Jane, the protagonist of Rae Meadows' Calling Out, is a recent transplant to Utah from Manhattan. Just jilted by her long-term boyfriend (who still phones her regularly), Jane takes a job as a switchboard operator at a Salt Lake City escort agency. Initially she only works the phones; as expected, however, she soon begins escorting.

 Drawn to the book more for its setting in Salt Lake City than its titillating subject matter, I found Meadows' writing very comfortable. With a perfect mix of credible dialogue and simple-yet-potent descriptions of everything from the Wasatch Mountains to a line of cocaine, Meadows never gets overly "writerly" on her readers. 

 At the same time, she refrains from underestimating the intelligence of her audience. When expounding upon history of the Mormons and Utah's geography, she drops facts like a new resident would—as she herself discovers them. In fact, I was so taken that I was momentarily inspired to propose to my boyfriend that we relocate to Salt Lake City to experience the city's tidy repression for a little while. 
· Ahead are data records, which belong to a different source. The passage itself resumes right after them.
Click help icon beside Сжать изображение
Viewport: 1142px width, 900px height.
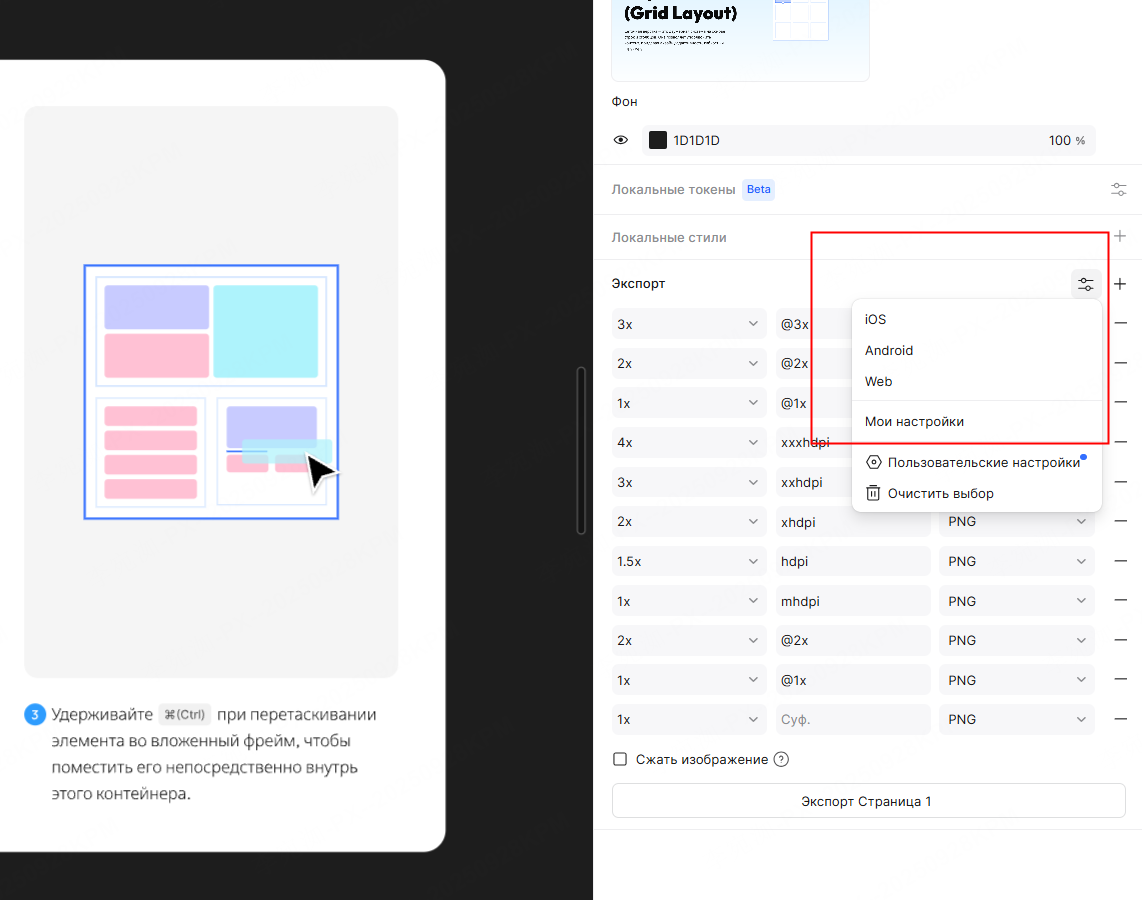click(x=782, y=759)
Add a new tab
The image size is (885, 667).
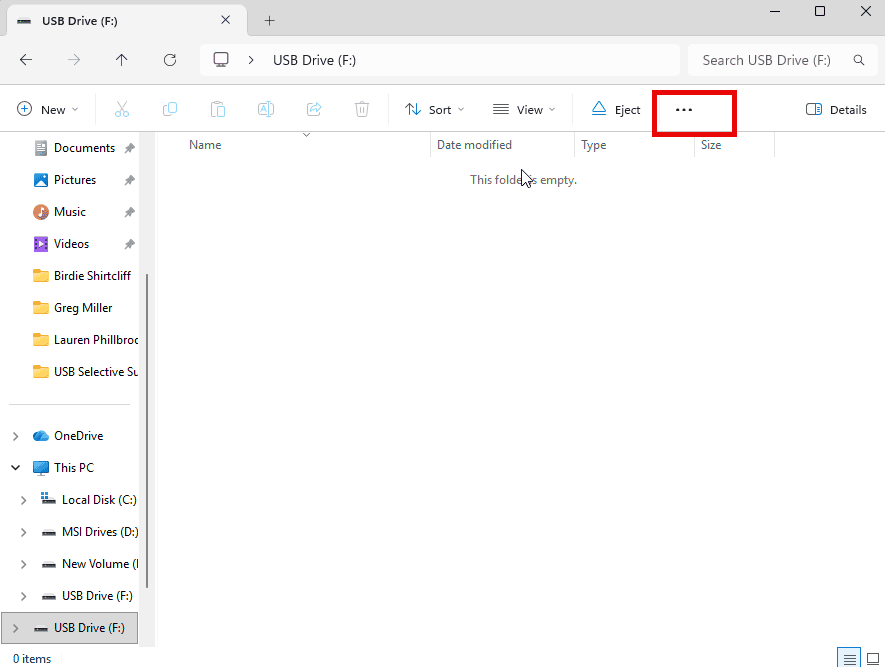point(269,20)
 As a reader, my only disappointment occurred when Jane herself began working as an escort—not for any moral objections, but it seemed like a plot cop-out to me.  While I have read several stories about timid women turning tricks for no good reason, I had never read a book about someone in a position to simply observe other escorts—let alone in Utah (where, as one might imagine, rules concerning prostitution are much more stringent). When Jane went out for her first "date," I felt the disappointment one feels when two sitcom characters, after seasons of sexual tension, finally hook up. What's left to anticipate? 

 To Meadows' credit, it becomes somewhat necessary for Jane to make a go at hooking in order for her to make certain self-realizations. Additionally,  Meadows stops short of giving the reader what they expect will take place.  Nevertheless, this intriguing first novel could have been even more absorbing had the heroine (and the author) not taken the easier way out.